Sprawozdanie nr 4 – informatycy

 Poniedziałek: Wstałem o godzinie 8:00,zjadłem śniadanie, poszedłem sie wykąpać i wypiłem kawę . Z hotelu wyszedłem 8:40 żeby zdążyć na praktyki, które zaczynają się o godzinie 9:00.
Na praktykach zajmowałem się sprzętem komputerowym, szef poczęstował mnie śniadaniem z kawą.
O 14:00 wyszedłem z praktyk. Wykąpałem się po ciężkich praktykach i poszliśmy zjeść obiad do restauracji. Po 16 poszliśmy odpocząć na plaże oraz wykąpać się w morzu. Następnie była zbiórka w hotelu na kolację. Po kolacji  poszliśmy na spacer a o 23:00 poszliśmy spać.

Gabriel Sobczyk

Wtorek: Jak to na początku tygodnia bywa, zaczęło się od ciężkiej pobudki do pracy o 7:30. Szybka toaleta, śniadanie i do roboty, choć w moim przypadku pójście do pracy nie wiąże się z rzeczywiście ciężką pracą to i tak wolał bym jeszcze pospać. W pracy pomagałem szefowi który zajmuje się serwisem telewizorów i innych urządzeń elektrycznych, oraz przyglądałem się codziennej pracy pozostałych pracowników oraz próbowałem pomóc przy konfiguracji routera, w czym utrudniał mi grecki interfejs urządzenia . Po pracy wróciłem do hotelu żeby coś zjeść i poczekać na resztę kolegów, ponieważ planowaliśmy pójść na plażę. Okazało się niestety że nie ma nas na tyle i wszyscy dziwnym trafem zasnęli. To był dzień w którym pierwszy raz od przyjazdu do Grecji nie kąpałem się w morzu. Obudziliśmy się zaraz przed zbiórką na kolację, zeszliśmy do holu i wszyscy razem wyruszyliśmy do restauracji, modląc się żeby podano nam mięso. Po kolacji która była wyjątkowo smaczna wróciliśmy do pokoju ale też nie daliśmy rady wygrać z naszym lenistwem i po prostu usiedliśmy na balkonie przy muzyce rozmawiając o tym jak bardzo nam się tu podoba, zamiast zrobić coś bardziej pożytecznego.

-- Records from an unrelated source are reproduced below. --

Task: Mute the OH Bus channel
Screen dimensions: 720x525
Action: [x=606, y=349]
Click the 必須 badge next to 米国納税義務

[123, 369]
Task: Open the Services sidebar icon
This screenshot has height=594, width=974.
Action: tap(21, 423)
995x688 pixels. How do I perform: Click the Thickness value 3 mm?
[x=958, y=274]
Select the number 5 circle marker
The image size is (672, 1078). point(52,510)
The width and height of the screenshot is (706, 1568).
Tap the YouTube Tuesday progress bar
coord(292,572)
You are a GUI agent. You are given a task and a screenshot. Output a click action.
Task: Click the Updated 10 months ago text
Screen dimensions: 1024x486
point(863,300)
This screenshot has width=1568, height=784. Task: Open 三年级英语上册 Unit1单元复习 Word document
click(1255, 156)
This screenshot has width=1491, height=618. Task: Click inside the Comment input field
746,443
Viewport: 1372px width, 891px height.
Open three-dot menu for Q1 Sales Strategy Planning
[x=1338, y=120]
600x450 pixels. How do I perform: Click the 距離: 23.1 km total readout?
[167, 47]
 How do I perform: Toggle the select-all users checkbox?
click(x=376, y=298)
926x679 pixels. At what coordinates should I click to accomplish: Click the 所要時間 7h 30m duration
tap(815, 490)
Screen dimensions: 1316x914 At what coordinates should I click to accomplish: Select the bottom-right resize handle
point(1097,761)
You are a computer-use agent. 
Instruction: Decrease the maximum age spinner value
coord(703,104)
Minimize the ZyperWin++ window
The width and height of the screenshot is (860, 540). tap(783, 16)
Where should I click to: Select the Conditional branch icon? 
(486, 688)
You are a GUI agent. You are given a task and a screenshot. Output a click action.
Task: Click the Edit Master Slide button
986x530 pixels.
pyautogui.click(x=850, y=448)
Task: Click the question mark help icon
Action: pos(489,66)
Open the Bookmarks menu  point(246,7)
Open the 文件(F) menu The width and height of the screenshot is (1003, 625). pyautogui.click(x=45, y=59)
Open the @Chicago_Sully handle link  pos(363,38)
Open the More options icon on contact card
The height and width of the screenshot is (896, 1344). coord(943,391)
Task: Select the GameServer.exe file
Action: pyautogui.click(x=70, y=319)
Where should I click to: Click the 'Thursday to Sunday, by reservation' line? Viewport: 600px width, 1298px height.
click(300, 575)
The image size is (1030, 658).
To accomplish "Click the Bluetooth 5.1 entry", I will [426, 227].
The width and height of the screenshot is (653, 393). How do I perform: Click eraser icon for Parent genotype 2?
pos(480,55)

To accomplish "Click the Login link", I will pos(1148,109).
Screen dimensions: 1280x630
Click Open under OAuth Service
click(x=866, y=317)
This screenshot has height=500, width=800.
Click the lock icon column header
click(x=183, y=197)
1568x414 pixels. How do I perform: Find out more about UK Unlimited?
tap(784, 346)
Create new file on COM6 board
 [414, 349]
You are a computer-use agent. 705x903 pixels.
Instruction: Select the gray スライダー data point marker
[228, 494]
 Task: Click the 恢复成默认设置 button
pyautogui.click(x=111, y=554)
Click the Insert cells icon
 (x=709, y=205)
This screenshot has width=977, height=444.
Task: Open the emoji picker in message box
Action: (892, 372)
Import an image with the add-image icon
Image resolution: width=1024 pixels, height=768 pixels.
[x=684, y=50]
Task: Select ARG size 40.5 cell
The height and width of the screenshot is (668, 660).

Przyszła kolej na wykąpanie się, po wyjściu z toalety do naszego pokoju zawitał pan dyrektor oraz pani Jarzmik aby sprawdzić porządek i nasze dzienniczki praktyk (jak zwykle wszystko było perfekcyjnie ?). Tak zakończył się początek drugiego tygodnia w Grecji.

Filip Boroń

Praktyki w środę zacząłem od pobudki o godzinie 8.20. Gdy wstałem z łóżka poszedłem się umyć i zjeść śniadanie. Wyszedłem na busa który był o godzinie 9.20. Do pracy dojechałem na godzinę 9.40. Gdy przyjechałem poszedłem prosto do pracowni informatycznej gdzie dokończyłem pisać program nad którym pracowaliśmy od 3 dni. Z pracy wyszedłem o godzinie 15 i od razu miałem busa do miasta. Gdy wróciłem do hotelu poszliśmy z kolegami na pizze i małe zakupy po których wróciliśmy do hotelu. Przed godziną 18.00 mieliśmy spotkanie na dole hotelu po którym poszliśmy na kolacje. Po przyjściu z kolacji poszliśmy się przejść po ulicach miasteczka oraz wstapilismy na chwilę na plażę. Po plaży wróciliśmy do pokojów w hotelu i tak minął nam kolejny dzień praktyk.